Age-Related Macular Degeneration

Age-related macular degeneration (AMD) is the leading cause of vision loss for people over the age of 50 in the Western world, affecting approximately 25-30 million people.

AMD is a degenerative condition of the macula. As a result, the central vision deteriorates. Macular degeneration varies widely in severity. In the worst cases, it causes a complete loss of central vision, making reading or driving impossible. For others, it may only cause slight distortion. Fortunately, macular degeneration does not cause total blindness since it does not affect the peripheral vision.

What is the difference between wet and dry macular degeneration?

AMD is classified as either wet (neovascular) or dry (non-neovascular).
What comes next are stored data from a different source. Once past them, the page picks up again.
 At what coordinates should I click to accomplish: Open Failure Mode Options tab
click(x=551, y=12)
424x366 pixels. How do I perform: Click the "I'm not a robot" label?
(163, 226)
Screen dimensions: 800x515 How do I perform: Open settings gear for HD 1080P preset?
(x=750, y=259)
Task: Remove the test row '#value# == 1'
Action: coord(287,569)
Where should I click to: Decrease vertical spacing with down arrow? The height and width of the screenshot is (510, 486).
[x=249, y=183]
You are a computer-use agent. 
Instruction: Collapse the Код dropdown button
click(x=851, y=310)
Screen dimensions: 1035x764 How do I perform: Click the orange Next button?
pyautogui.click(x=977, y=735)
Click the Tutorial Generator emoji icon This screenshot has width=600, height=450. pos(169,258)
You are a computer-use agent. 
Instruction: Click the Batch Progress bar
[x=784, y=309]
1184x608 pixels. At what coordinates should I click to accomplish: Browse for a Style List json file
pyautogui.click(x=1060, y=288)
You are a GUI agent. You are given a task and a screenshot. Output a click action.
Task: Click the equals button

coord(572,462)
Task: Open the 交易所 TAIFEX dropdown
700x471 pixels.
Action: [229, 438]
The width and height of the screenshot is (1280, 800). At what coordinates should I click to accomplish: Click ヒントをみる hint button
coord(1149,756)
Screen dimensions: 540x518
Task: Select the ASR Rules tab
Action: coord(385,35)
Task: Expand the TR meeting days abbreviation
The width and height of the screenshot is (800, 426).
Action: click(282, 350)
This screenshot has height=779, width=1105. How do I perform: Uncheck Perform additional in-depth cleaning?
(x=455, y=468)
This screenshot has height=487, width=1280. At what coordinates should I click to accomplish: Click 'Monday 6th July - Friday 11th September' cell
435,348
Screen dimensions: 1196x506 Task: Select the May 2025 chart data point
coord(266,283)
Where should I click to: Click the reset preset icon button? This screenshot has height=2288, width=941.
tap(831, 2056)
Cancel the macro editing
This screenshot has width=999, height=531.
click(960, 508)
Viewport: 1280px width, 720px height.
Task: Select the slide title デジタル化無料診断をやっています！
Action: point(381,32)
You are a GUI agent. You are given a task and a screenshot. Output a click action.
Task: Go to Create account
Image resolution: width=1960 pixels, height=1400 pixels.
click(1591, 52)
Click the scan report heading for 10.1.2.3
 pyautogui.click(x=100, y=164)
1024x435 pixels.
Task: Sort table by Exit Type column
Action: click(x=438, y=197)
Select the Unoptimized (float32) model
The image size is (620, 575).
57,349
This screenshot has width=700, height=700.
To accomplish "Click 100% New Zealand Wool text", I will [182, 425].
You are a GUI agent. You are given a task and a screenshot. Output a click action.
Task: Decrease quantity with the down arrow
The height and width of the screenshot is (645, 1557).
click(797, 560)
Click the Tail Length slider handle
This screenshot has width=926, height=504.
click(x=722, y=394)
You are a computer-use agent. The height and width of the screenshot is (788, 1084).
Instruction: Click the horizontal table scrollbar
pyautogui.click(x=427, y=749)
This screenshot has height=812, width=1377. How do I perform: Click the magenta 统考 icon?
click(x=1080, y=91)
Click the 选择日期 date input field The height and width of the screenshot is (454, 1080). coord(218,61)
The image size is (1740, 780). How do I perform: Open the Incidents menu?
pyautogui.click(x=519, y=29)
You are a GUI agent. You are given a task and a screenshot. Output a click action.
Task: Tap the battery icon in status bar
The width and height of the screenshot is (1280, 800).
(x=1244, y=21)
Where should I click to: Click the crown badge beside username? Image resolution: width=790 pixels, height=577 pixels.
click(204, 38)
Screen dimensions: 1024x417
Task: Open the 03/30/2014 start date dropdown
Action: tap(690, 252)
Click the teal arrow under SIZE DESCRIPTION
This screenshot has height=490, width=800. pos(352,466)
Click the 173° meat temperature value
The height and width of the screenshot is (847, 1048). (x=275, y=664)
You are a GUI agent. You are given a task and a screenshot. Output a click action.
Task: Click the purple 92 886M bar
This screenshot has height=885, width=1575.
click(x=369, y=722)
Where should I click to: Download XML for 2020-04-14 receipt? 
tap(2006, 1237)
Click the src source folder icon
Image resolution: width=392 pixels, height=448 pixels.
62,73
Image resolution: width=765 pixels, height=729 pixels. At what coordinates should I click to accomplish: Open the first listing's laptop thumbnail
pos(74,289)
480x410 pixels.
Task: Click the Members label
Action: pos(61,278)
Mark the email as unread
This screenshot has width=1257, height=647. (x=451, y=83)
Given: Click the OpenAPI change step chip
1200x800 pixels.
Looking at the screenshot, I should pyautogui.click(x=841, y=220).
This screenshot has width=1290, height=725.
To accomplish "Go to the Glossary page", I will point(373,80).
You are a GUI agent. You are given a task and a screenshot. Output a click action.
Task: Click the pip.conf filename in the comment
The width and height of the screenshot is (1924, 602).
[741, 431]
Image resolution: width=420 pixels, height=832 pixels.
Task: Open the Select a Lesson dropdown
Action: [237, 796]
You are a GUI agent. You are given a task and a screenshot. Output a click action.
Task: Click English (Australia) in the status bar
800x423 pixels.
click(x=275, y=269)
About 10% of patients who suffer from macular degeneration have wet AMD. This type occurs when new vessels form underneath the retina. However, the new vessels are very delicate and break easily, causing bleeding and damage to surrounding tissue.

What causes macular degeneration?

Macular degeneration may be caused by variety of factors. Genetics, age, nutrition, smoking, and sunlight exposure may all play a role.

Signs and Symptoms

  1. Loss of central vision. This may be gradual for those with the dry type. Patients with the wet type may experience a sudden decrease of the central vision.
  2. Difficulty reading or performing tasks that require the ability to see detail.
  3. Distorted vision (Straight lines such as a doorway or the edge of a window may appear wavy or bent).

Treatment

There is no proven medical therapy for dry macular degeneration. In selected cases of wet macular degeneration, laser photocoagulation is effective for sealing leaking or bleeding vessels. Unfortunately, laser photocoagulation usually does not restore lost vision, but it may prevent further loss.

Recently, photodynamic therapy has proven to be effective in stopping abnormal blood vessel growth in some patients with wet AMD. This new type of laser treatment is far less damaging than laser photocoagulation and is the treatment of choice in many cases. Early diagnosis is critical for successful treatment of wet macular degeneration.